[DIRECTIVE 1] In the passage about the Riddler's card, what did a fan's decoding reveal as the answer to the puzzle?
[DIRECTIVE 2] Carry on the article about the Riddler's cipher puzzle, picking up after its final line.

+++ PASSAGE GIVEN +++

In August 2020, Warner Bros shared the first trailer for Robert Pattinson’s debut as the caped crusader at DC FanDome. Attentive fans noticed that during that trailer, the Riddler carefully wrapped up a greeting card for Batman, posing an initial challenge: “What does a liar say when he’s dead?” The card went on to say “Haven’t a Clue? Let’s Play a Game, just Me and You…” before devolving into a series of nonsensical characters. Nonsensical, at least, until a fan decoded the script to complete the macabre puzzle: HE LIES STILL. A fun, throwaway easter egg that has since returned, launching what looks suspiciously like a new alternate reality game leading up to the March 4th release of The Batman.

Known cipher letters: EHILST

Image by @Bat_Source on Twitter – (full resolution image on their account)

+++ DATASET ENTRIES +++

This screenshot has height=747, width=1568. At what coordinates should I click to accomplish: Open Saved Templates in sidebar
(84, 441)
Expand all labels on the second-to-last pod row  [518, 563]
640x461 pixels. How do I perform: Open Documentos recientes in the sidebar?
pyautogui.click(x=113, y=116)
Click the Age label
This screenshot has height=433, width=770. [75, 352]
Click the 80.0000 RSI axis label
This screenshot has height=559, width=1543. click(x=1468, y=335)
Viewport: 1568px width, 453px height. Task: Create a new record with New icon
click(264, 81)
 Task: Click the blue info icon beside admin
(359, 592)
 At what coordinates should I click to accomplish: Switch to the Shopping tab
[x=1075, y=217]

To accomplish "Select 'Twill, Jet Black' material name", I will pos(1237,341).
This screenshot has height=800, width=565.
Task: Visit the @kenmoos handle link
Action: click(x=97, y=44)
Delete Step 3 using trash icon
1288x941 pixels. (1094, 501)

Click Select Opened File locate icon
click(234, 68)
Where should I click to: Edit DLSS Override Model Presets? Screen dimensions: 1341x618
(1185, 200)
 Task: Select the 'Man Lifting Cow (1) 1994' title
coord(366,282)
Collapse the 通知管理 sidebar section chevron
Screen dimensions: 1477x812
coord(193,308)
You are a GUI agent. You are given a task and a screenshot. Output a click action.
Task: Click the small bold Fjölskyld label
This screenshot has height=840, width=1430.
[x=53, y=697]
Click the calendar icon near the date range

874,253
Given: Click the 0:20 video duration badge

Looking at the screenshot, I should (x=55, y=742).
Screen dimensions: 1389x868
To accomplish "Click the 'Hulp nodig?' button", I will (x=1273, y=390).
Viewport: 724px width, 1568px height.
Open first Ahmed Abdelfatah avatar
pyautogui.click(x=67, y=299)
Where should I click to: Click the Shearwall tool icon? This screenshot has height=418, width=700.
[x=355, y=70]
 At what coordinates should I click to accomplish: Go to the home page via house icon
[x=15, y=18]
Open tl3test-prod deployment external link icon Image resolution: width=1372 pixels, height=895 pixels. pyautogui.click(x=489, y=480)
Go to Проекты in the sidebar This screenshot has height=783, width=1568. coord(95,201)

+++

[FINAL ANSWER 1] HE LIES STILL.

[FINAL ANSWER 2]
The Batman (Cipher) Returns: Finding the Rabbit Hole
Last week, fans started to notice an enigmatic message at the bottom of movie standees at their local theaters. Using the letters uncovered from the prior easter egg, the message spelled out ??? ??E EL ??T? ?L???. Incredibly, fans were able to piece together the context clues to spell out YOU ARE EL RATA ALADA – a message that doubled as multi-lingual accusation of being a “winged rat”, as well as a clue to check out the URL “RataAlada.com“. At the time, visitors were greeted with a glowing green question mark, and nothing more.